» **TASK DETAILS**: Edit the material starting at the line containing "Click the y-axis upward arrowhead" and ending at the line containing "coord(1937,333)", replacing "wrench" with "gear" and keeping everything else the same.

» **Material for locating described items**:

(begin)

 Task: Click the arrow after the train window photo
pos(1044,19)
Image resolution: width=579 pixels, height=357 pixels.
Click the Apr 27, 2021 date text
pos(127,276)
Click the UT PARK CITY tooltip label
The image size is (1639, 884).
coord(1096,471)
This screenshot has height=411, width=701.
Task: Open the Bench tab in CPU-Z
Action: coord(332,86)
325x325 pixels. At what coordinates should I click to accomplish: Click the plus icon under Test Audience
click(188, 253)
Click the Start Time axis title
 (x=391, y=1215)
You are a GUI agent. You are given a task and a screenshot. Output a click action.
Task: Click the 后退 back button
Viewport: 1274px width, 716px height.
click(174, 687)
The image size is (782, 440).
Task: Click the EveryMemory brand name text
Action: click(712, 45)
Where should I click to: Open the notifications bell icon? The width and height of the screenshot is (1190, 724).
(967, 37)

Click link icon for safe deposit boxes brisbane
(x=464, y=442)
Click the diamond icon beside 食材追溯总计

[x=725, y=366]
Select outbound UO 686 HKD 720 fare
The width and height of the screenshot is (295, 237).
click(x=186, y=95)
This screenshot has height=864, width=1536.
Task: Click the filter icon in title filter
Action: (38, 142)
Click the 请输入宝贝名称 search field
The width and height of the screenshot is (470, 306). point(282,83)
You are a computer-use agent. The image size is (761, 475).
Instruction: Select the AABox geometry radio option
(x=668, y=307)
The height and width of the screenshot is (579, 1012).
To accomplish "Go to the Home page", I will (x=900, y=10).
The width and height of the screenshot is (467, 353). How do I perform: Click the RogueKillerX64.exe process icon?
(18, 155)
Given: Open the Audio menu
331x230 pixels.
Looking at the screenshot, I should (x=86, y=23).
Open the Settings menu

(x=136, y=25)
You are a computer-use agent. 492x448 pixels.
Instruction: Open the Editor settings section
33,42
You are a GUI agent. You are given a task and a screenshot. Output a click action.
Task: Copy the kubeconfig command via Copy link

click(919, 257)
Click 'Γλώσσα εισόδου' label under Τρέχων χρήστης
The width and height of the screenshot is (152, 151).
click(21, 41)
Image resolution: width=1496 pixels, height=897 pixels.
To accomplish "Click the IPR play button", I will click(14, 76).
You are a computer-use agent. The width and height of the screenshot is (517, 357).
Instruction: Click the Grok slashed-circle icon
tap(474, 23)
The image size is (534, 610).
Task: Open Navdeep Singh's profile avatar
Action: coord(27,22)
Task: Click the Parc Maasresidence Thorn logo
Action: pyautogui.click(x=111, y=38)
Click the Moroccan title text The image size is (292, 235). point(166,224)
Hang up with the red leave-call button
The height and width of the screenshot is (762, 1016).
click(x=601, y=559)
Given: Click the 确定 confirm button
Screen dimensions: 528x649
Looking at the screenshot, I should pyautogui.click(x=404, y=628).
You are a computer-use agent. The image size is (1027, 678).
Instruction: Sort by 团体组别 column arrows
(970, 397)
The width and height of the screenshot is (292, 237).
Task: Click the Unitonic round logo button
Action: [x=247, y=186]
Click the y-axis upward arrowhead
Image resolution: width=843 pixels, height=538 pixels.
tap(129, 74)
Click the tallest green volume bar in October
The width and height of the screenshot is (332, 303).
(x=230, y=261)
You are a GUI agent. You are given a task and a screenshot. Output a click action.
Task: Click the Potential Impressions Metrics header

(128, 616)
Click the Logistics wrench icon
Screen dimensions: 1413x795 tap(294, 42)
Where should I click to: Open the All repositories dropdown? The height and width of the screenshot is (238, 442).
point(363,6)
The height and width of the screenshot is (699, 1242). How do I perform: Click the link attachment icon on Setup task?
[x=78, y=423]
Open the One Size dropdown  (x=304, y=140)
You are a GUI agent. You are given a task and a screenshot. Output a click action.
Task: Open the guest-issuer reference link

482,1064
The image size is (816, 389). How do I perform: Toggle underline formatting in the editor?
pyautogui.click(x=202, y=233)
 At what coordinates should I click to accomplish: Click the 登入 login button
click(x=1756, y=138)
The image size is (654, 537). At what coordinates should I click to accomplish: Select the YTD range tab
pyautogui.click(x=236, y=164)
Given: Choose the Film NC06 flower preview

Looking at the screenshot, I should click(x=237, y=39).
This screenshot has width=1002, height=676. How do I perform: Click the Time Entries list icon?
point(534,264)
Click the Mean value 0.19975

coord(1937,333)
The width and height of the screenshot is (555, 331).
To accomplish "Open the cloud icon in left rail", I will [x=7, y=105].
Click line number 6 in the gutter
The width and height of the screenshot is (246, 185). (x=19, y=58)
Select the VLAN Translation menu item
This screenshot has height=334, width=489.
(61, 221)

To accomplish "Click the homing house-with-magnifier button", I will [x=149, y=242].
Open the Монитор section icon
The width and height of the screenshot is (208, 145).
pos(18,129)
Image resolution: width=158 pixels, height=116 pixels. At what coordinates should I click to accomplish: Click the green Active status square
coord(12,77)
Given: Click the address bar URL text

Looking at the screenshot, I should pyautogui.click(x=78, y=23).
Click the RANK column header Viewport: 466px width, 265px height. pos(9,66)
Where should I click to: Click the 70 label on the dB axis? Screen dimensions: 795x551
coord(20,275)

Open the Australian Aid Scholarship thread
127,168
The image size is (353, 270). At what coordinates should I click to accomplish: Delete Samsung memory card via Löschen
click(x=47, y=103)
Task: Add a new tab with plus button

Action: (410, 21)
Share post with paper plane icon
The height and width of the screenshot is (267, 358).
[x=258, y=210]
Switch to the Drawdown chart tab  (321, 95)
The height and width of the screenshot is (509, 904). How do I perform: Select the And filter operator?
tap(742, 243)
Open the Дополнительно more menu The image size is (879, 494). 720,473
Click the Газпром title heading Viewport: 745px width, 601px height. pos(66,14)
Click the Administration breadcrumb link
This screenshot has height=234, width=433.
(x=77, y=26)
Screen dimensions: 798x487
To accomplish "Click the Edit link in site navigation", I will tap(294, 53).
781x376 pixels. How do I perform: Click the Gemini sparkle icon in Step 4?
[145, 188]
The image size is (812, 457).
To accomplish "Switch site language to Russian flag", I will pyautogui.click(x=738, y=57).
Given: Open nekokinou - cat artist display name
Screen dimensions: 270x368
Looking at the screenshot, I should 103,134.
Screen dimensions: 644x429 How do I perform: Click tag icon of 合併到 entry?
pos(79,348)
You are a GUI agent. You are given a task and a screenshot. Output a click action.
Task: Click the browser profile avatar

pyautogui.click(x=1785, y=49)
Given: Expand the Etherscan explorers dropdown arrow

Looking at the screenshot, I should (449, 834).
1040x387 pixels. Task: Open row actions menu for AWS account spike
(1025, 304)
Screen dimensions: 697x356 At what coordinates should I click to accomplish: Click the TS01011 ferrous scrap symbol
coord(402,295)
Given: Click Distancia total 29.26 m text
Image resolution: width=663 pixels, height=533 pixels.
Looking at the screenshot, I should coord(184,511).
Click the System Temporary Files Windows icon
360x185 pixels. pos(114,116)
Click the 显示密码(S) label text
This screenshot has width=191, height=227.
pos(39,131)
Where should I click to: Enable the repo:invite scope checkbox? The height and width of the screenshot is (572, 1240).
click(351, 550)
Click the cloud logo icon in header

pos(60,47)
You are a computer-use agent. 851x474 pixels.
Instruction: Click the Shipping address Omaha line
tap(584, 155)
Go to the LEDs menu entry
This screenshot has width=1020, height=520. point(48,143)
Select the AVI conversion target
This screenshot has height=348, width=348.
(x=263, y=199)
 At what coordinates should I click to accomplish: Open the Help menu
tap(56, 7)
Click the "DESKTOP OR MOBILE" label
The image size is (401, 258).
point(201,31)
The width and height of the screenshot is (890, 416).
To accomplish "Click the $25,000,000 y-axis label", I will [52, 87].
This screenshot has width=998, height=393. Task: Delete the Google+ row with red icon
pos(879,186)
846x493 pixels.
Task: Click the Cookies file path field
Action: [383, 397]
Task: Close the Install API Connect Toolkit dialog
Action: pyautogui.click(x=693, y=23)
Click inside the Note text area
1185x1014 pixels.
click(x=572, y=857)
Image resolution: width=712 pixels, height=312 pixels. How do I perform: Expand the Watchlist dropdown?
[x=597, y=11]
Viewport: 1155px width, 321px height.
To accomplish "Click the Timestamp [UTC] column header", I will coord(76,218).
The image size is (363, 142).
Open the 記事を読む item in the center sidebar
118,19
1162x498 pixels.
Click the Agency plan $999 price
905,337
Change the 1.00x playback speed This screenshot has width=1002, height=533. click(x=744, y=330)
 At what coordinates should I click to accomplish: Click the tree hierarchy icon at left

(end)

» **THE RESULT**:
Click the y-axis upward arrowhead
Image resolution: width=843 pixels, height=538 pixels.
tap(129, 74)
Click the tallest green volume bar in October
The width and height of the screenshot is (332, 303).
(x=230, y=261)
You are a GUI agent. You are given a task and a screenshot. Output a click action.
Task: Click the Potential Impressions Metrics header

(128, 616)
Click the Logistics gear icon
Screen dimensions: 1413x795 tap(294, 42)
Where should I click to: Open the All repositories dropdown? The height and width of the screenshot is (238, 442).
point(363,6)
The height and width of the screenshot is (699, 1242). How do I perform: Click the link attachment icon on Setup task?
[x=78, y=423]
Open the One Size dropdown  (x=304, y=140)
You are a GUI agent. You are given a task and a screenshot. Output a click action.
Task: Open the guest-issuer reference link

482,1064
The image size is (816, 389). How do I perform: Toggle underline formatting in the editor?
pyautogui.click(x=202, y=233)
 At what coordinates should I click to accomplish: Click the 登入 login button
click(x=1756, y=138)
The image size is (654, 537). At what coordinates should I click to accomplish: Select the YTD range tab
pyautogui.click(x=236, y=164)
Given: Choose the Film NC06 flower preview

Looking at the screenshot, I should click(x=237, y=39).
This screenshot has width=1002, height=676. How do I perform: Click the Time Entries list icon?
point(534,264)
Click the Mean value 0.19975

coord(1937,333)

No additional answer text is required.